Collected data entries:

┌────────

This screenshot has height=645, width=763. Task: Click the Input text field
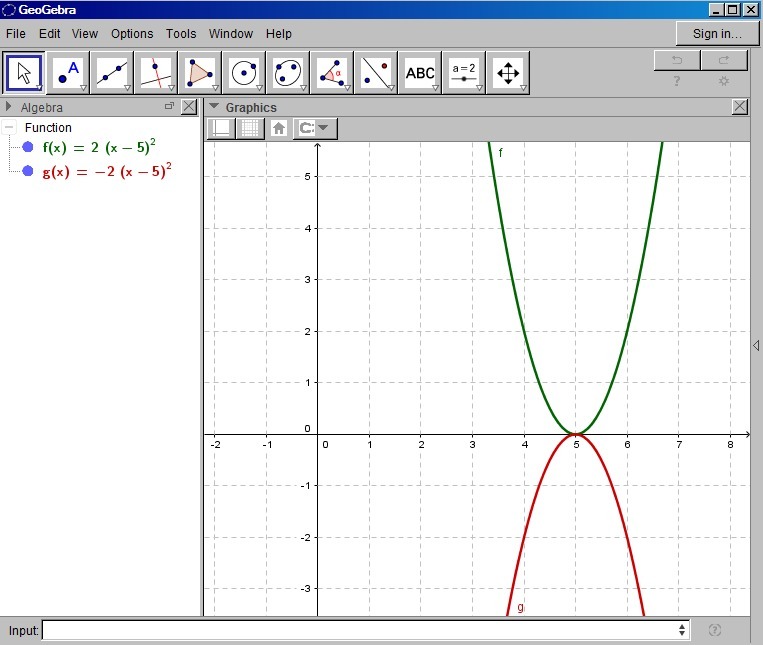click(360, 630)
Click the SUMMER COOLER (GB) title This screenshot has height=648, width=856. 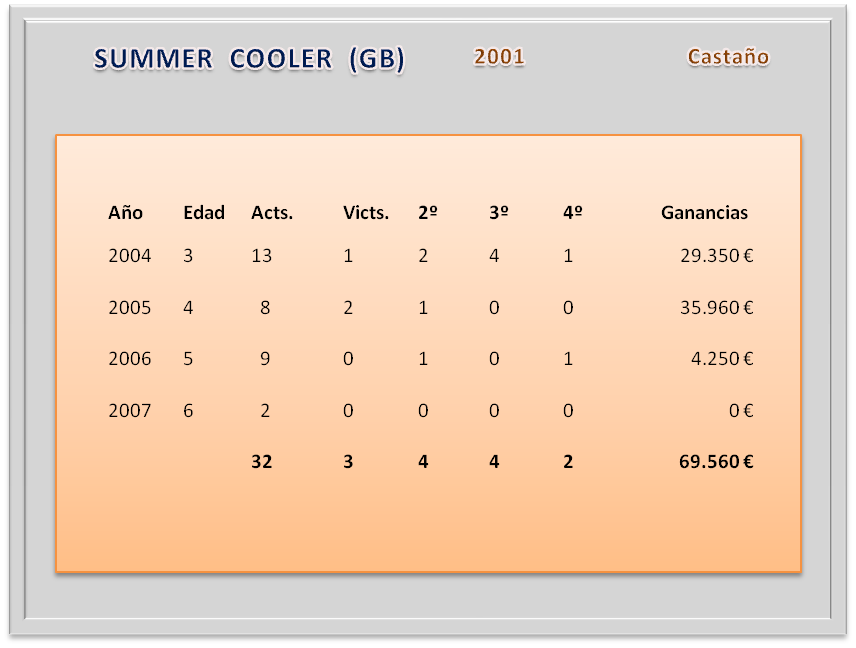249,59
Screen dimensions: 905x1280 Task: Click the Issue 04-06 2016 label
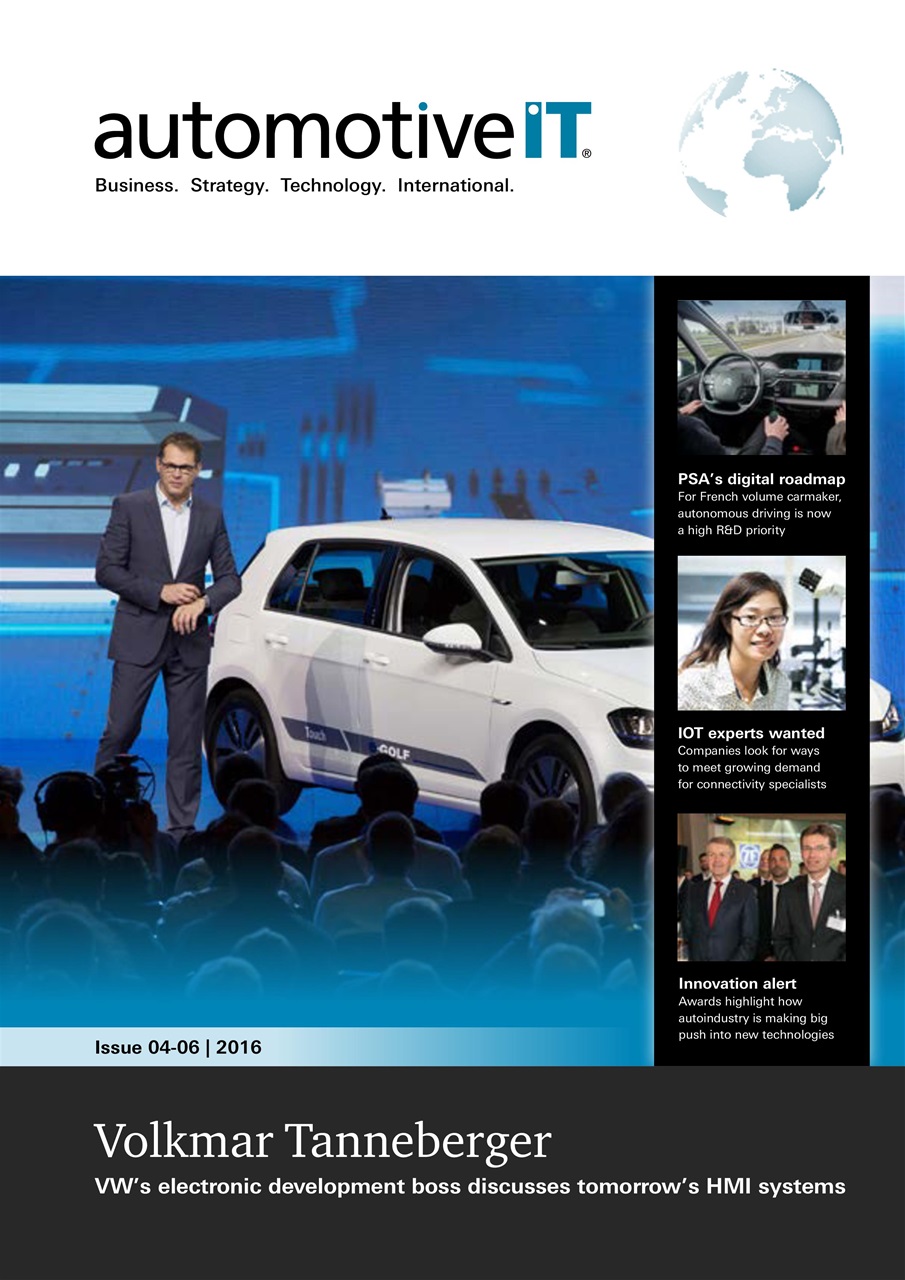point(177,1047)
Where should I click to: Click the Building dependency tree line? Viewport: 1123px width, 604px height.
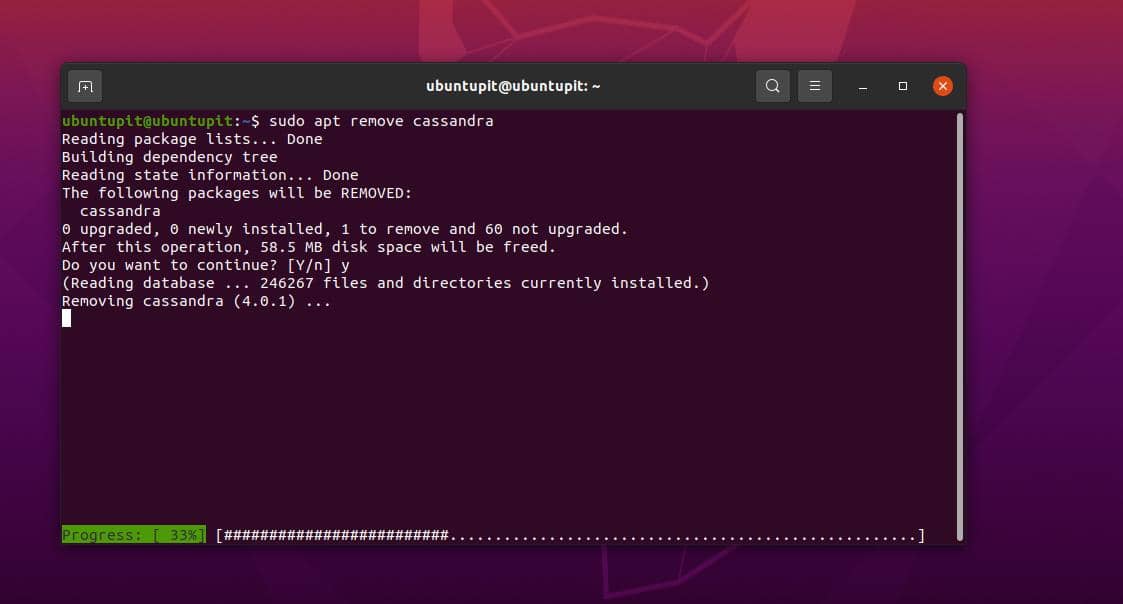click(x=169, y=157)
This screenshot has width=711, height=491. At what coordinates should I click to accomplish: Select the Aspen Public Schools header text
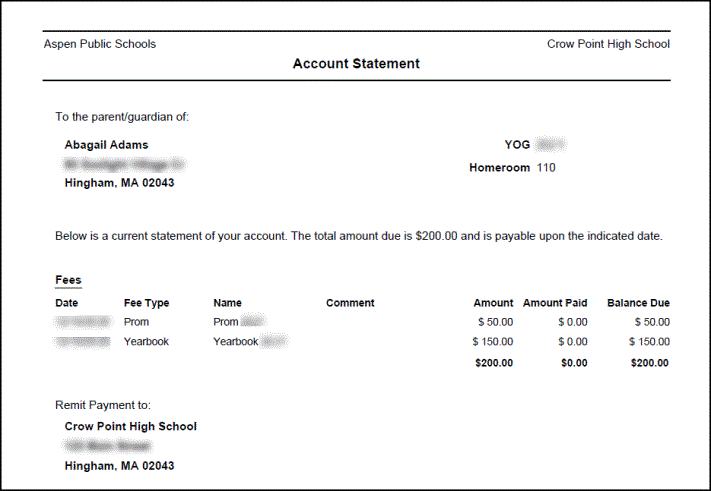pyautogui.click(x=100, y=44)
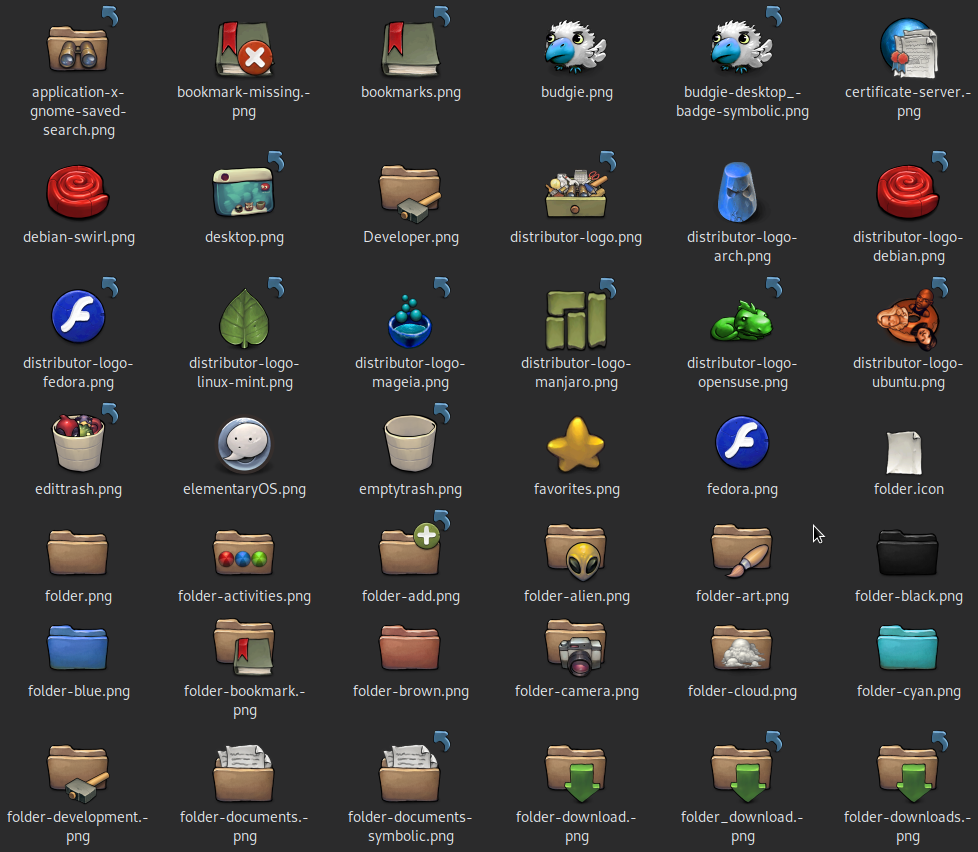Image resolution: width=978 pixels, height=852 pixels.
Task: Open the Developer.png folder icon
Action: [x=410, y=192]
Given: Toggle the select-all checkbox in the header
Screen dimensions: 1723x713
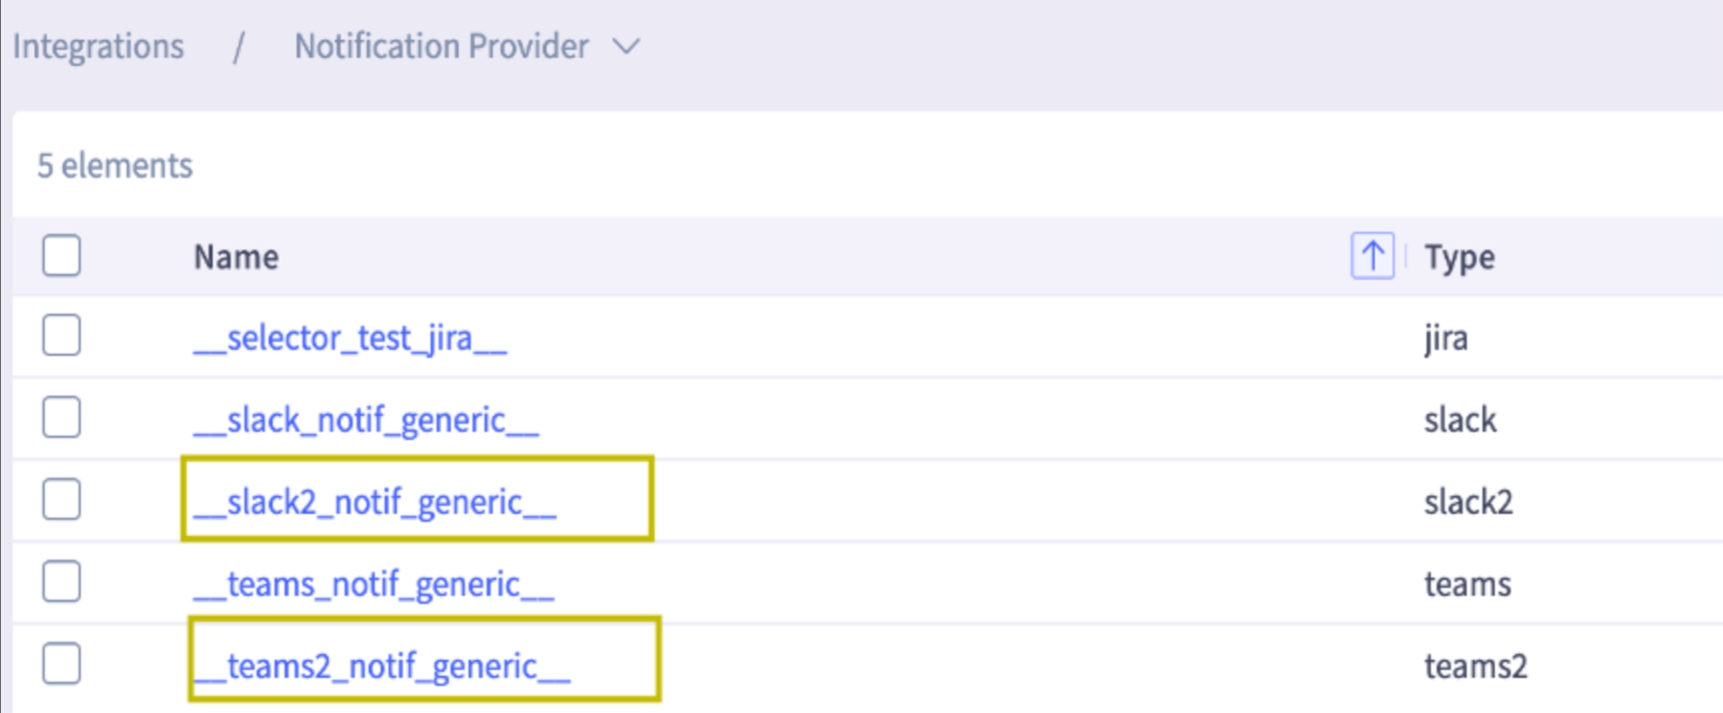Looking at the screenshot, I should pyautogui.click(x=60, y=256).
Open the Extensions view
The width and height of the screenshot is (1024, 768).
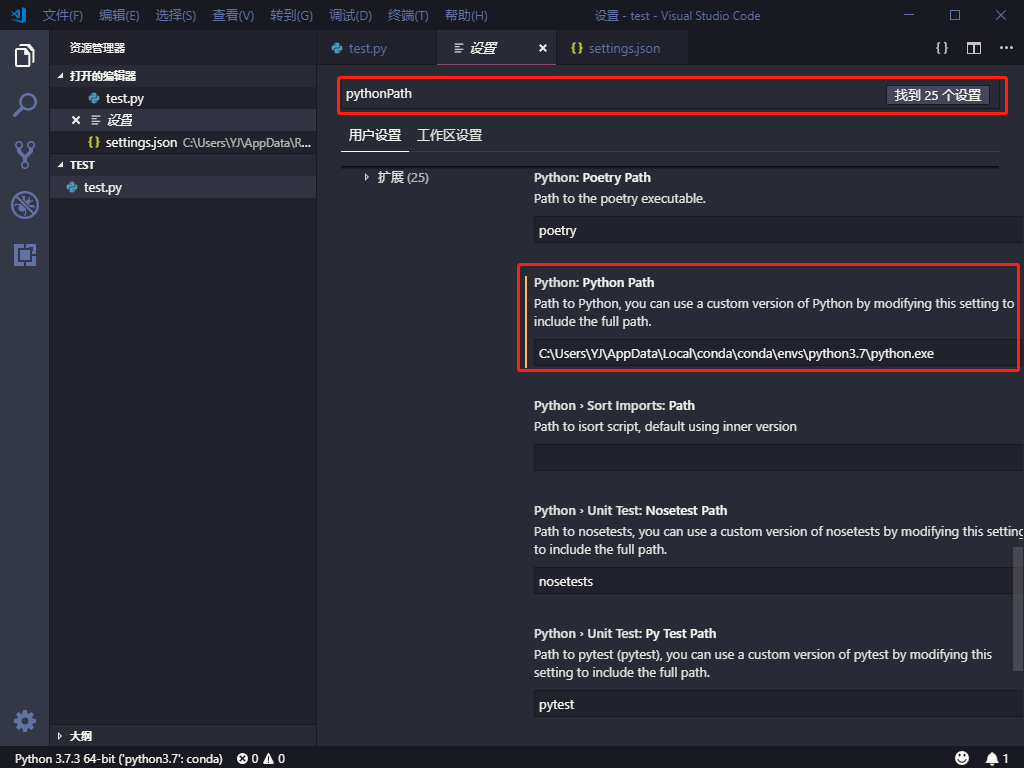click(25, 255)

└────────

* **Required work**: Only the lines from the one that holds "Screen dimensions: 905x1280" through the end of the records above should be printed again, exactly as they are. Leave out the pictures.

* **Written answer**:
Screen dimensions: 905x1280 Task: Click the Issue 04-06 2016 label
point(177,1047)
Where should I click to: Click the Building dependency tree line? Viewport: 1123px width, 604px height.
click(x=169, y=157)
This screenshot has width=711, height=491. At what coordinates should I click to accomplish: Select the Aspen Public Schools header text
pyautogui.click(x=100, y=44)
Image resolution: width=978 pixels, height=852 pixels.
Task: Open the Developer.png folder icon
Action: [x=410, y=192]
Given: Toggle the select-all checkbox in the header
Screen dimensions: 1723x713
Looking at the screenshot, I should pyautogui.click(x=60, y=256).
Open the Extensions view
The width and height of the screenshot is (1024, 768).
click(25, 255)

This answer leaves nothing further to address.